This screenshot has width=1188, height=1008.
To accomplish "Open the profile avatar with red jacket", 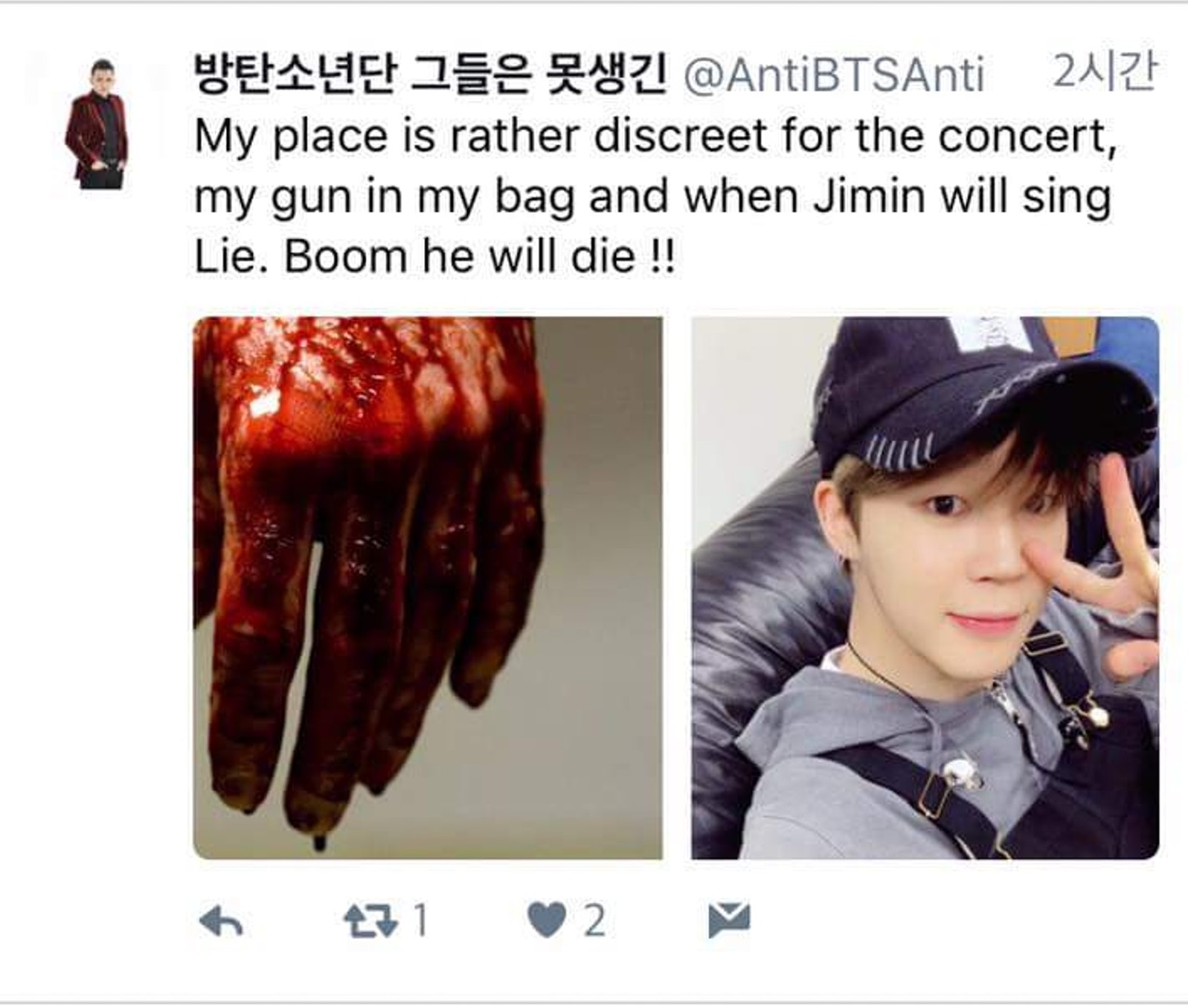I will [97, 123].
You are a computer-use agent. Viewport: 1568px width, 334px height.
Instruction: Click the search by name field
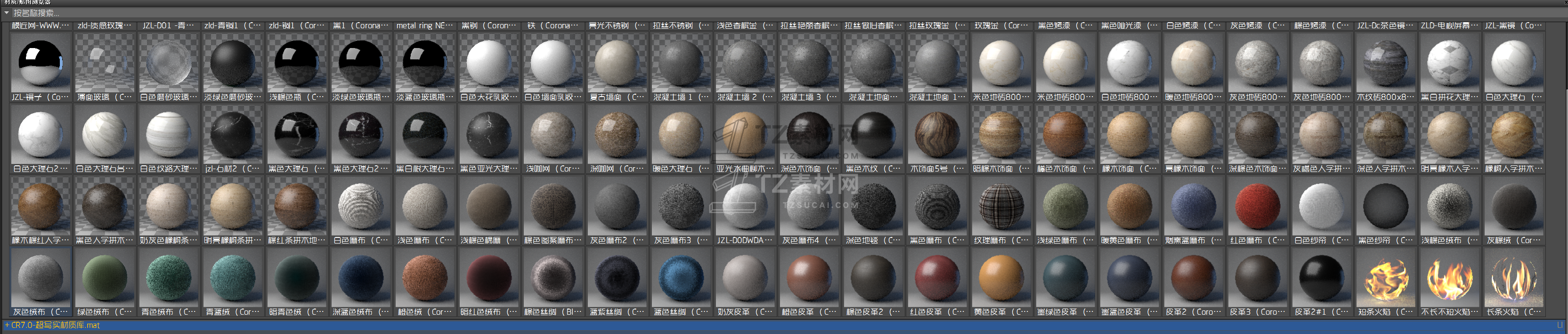click(183, 13)
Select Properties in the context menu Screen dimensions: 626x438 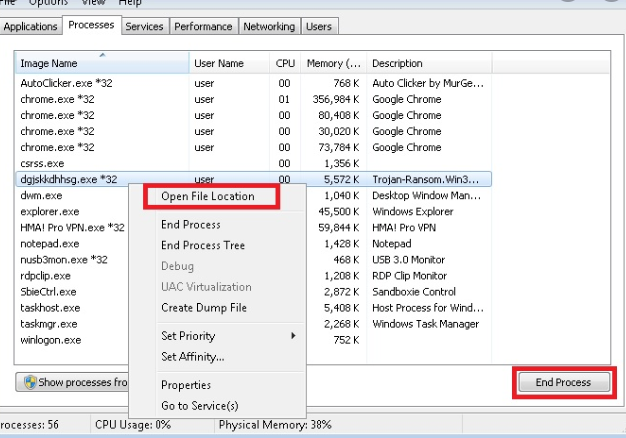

=== WHAT YOU ARE ASKED TO DO ===
The line that contains "Instruction: Click the search by name field" begins the part to retype, and the last line of the records above ends it. Retype both and everything between, exactly, without the pictures.

=== SOLUTION ===
Instruction: Click the search by name field
click(183, 13)
Select Properties in the context menu Screen dimensions: 626x438 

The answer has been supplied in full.